**Task directions:** Check every line of the entries for "agent", and copy the lines that hold it.

Stored data:
Content starts

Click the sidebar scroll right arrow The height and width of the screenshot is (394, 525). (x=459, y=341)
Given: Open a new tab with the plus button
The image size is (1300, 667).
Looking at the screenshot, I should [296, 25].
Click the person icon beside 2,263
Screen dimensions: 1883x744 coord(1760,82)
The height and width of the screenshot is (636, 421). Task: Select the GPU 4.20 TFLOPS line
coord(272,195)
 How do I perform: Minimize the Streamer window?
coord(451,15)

Content ends
Content starts

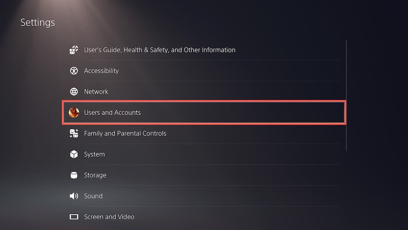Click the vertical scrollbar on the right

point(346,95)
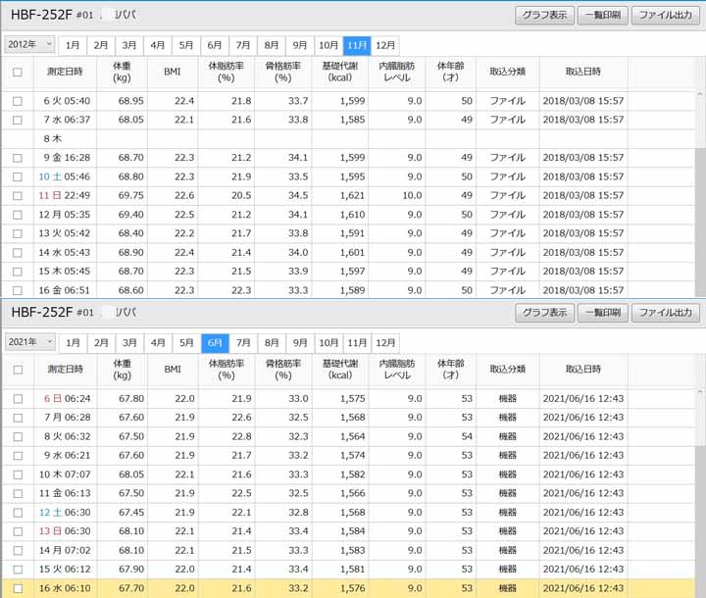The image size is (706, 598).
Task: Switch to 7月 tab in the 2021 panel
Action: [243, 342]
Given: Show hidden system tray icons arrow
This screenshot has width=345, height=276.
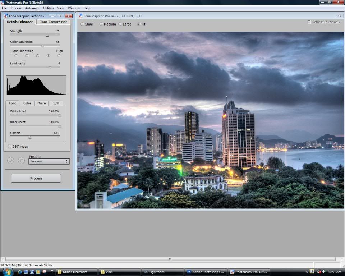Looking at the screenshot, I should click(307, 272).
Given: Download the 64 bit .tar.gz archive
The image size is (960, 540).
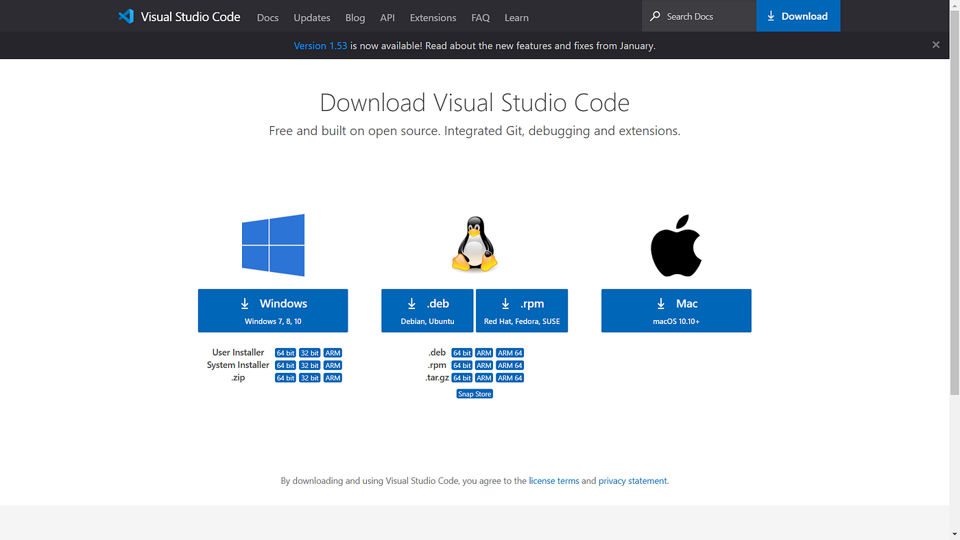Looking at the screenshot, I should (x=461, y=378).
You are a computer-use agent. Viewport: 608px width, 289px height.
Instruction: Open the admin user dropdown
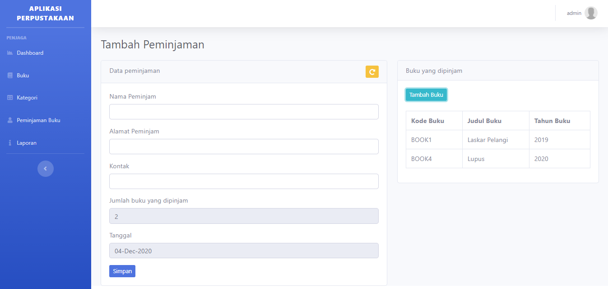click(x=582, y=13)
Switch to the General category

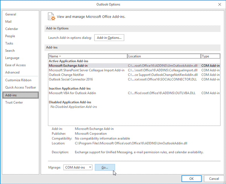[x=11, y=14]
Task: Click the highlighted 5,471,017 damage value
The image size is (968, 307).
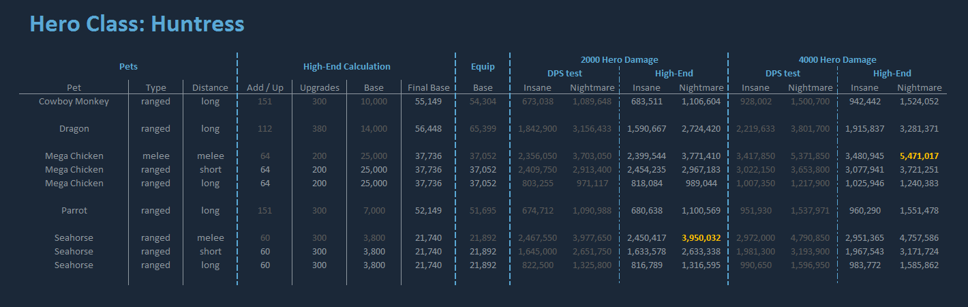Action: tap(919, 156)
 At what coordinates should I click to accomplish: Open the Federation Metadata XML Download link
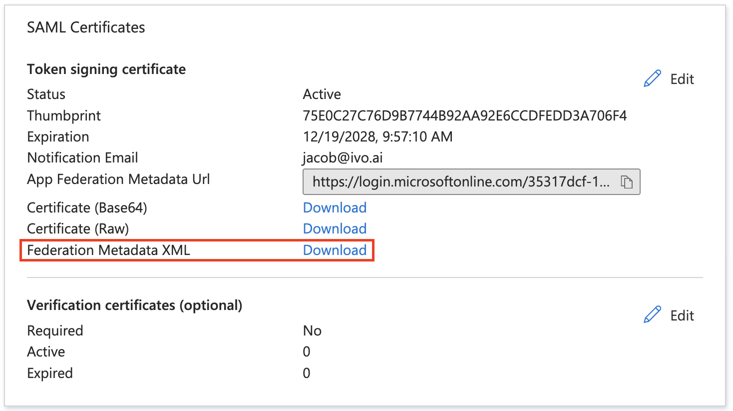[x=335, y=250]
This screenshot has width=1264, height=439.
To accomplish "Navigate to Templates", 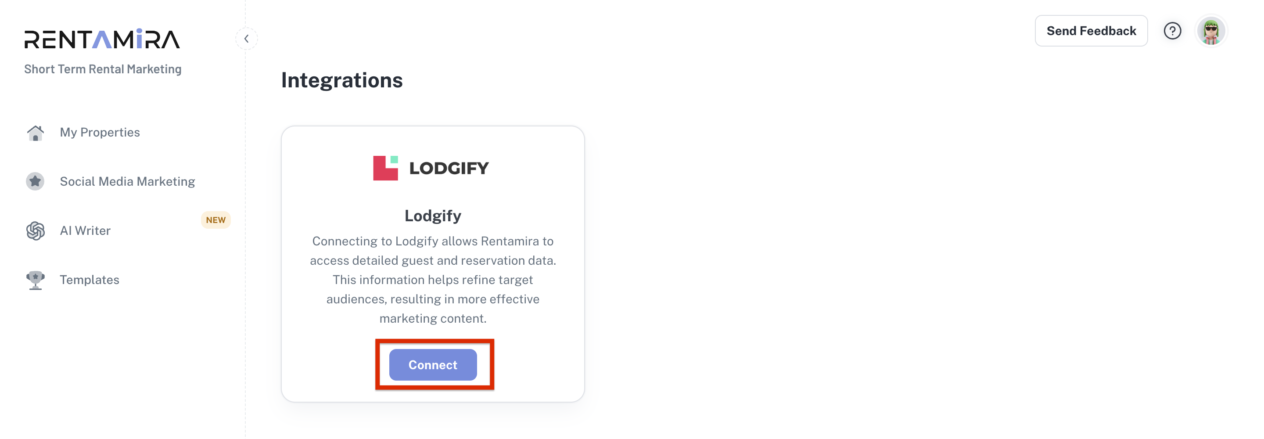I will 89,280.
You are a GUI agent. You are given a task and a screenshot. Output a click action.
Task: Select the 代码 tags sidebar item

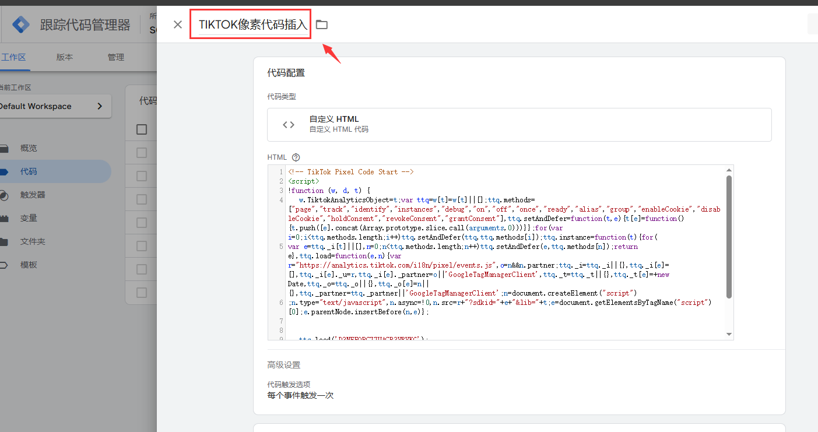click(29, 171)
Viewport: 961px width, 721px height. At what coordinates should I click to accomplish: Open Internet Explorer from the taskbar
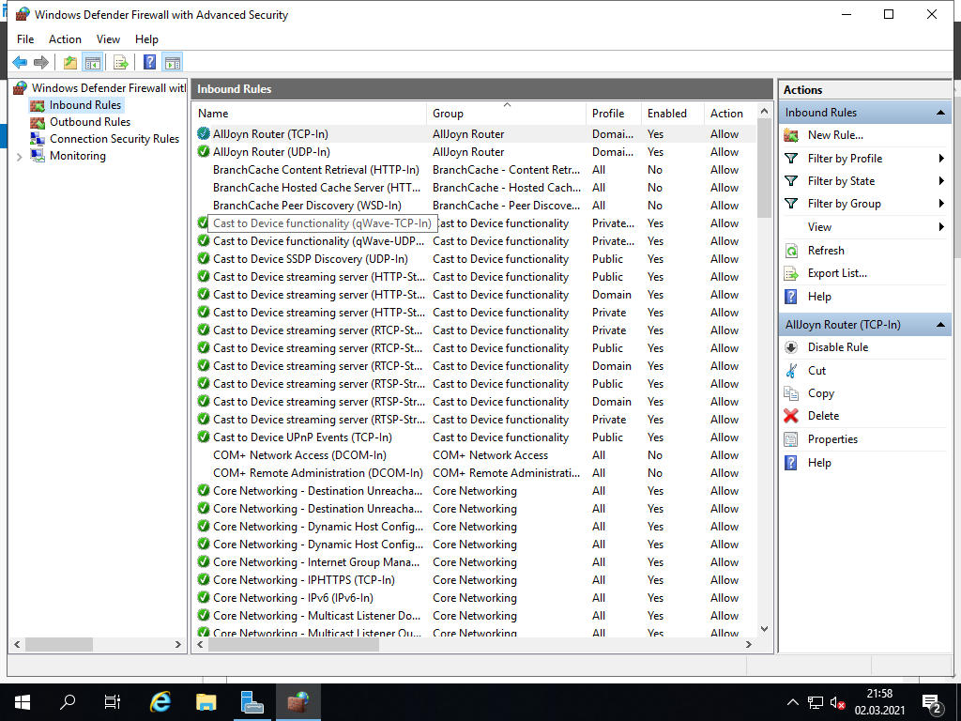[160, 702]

Content ends

**Response:**
You are a computer-use agent. Viewport: 608px width, 289px height.
You are a GUI agent. You are given a task and a screenshot. Output a click action.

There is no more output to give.